Text section start

Mekas titled his film after Thoreau's transcendentalist book Walden. Having first read the book in German during the 1940s, Mekas reread it in English in 1961. Thoreau's memoir became a central metaphor for Mekas's film. Both works emphasize a personal, first-person perspective. Mekas draws a connection between Walden Pond and Central Park through multiple intertitles labeling it "Walden". He explained that the association with Walden was not limited to the park:

To me Walden exists throughout the city. You can reduce the city to your own small world which others may never see. The usual reaction to seeing Walden is a question: "Is this New York?" Their New York is ugly buildings and depressing, morbid blocks of concrete and glass…In my New York there is a lot of nature. Walden is made up of bits of memories of what I wanted to see. I eliminated what I didn't want to see.

The film is dedicated to the Lumière brothers, whose early actuality films were precursors to documentary filmmaking. The Lumières' unstructured, single-shot works depicting informal moments served as an inspiration to avant-garde filmmakers working in new forms outside of mainstream cinema. Mekas also references cinema's past through his use of intertitles, associated with the silent era after they were largely abandoned in the transition to sound.

==Release==
Before the invitation from the Albright–Knox Art Gallery, Mekas began distributing four short films based on the same footage: Cassis, Notes on the Circus, Report from Millbrook, and Hare Krishna. Different versions of Cassis and Report from Millbrook appear in Walden.

Text section end
Material provided section start

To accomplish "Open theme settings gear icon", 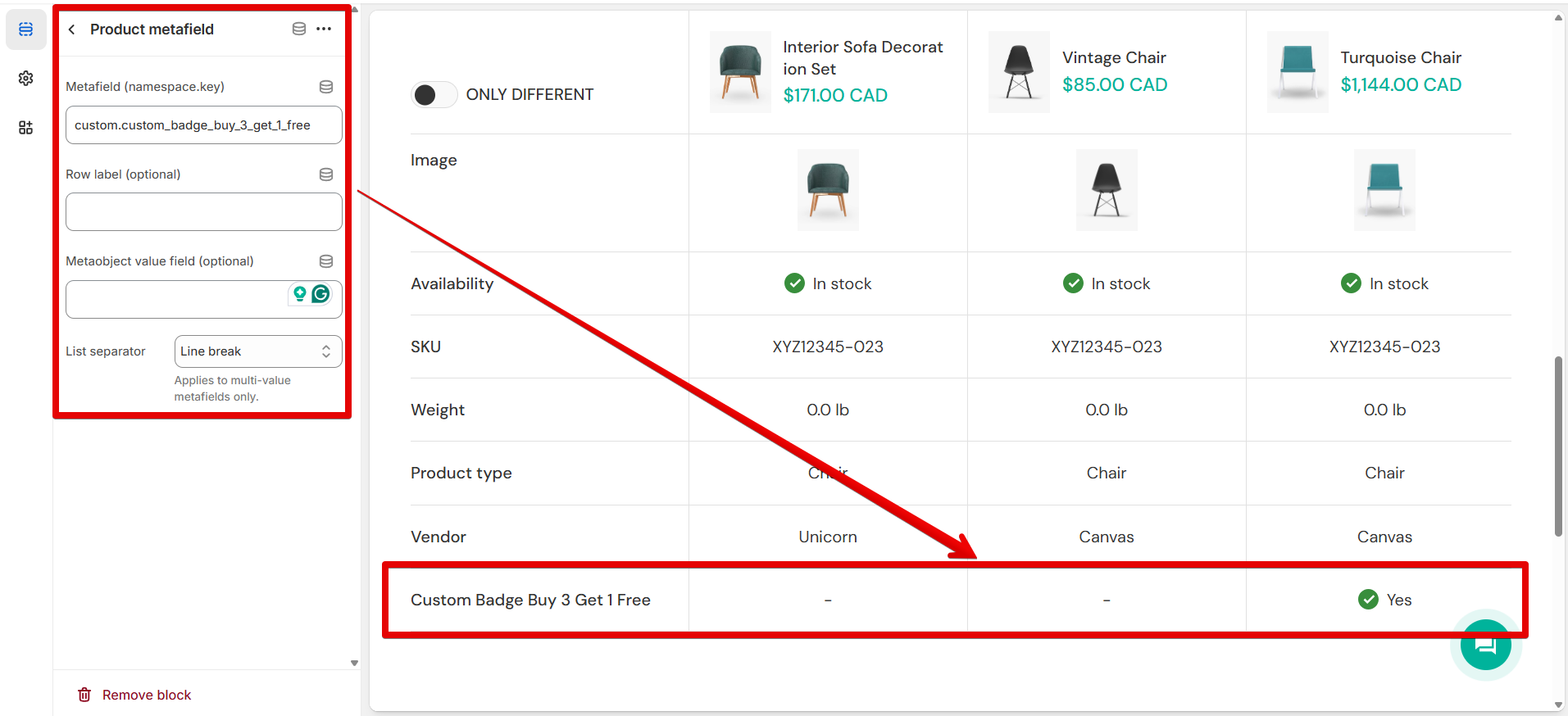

Material provided section end

> _Exercise requirements_
(1) How would you sum up the passage on Mekas's film Walden in three sentences?
(2) What could come next in the passage on Mekas's film Walden? Continue it from its final sentence.
The listing plays no part in this exercise.

> _Your written answers_
(1) Mekas named his film after Thoreau's Walden, and the memoir became a central metaphor for a film that, like the book, takes a personal, first-person perspective. Intertitles link Walden Pond with Central Park, though Mekas said Walden exists throughout the city as his own New York, full of nature and made from memories of what he wanted to see. The film is dedicated to the Lumière brothers and uses silent-era intertitles, and before its release Mekas distributed four short films drawn from the same footage.

(2)
As part of the Buffalo Festival of the Arts Today, Mekas premiered the first cut of Walden at the Albright–Knox Art Gallery in March 1968, before producing the longer final cut. He distributed it through the Film-Makers' Cooperative. The film was selected to screen at the first International Underground Film Festival in London. Jackie Kennedy held a screening of it for Mother's Day. This led to a project, later abandoned, in which Mekas would have documented her life through home movies and family photos. Anthology Film Archives added Walden to its Essential Cinema Repertory collection. The Smithsonian American Art Museum purchased a print of Walden for its collection.

Re:Voir released Walden on VHS in 2003, along with The Walden Book. The book contains a scene-by-scene outline of the original cut of the film. Kino Lorber released the film on Blu-ray in November 2015.

===Critical reception===
Contemporary reaction to Walden was positive. Vincent Canby of The New York Times wrote that "Mekas has a remarkable gift for making us see, as if for the first time, what we've been looking at all our lives."

Critic Dave Kehr said that Walden "radiates sociability and warmth…Innocent of technique, it overflows with truth." J. Hoberman wrote that Mekas's camera technique was a breakthrough that "freed [him] from both conventional film technique and narrative restraint."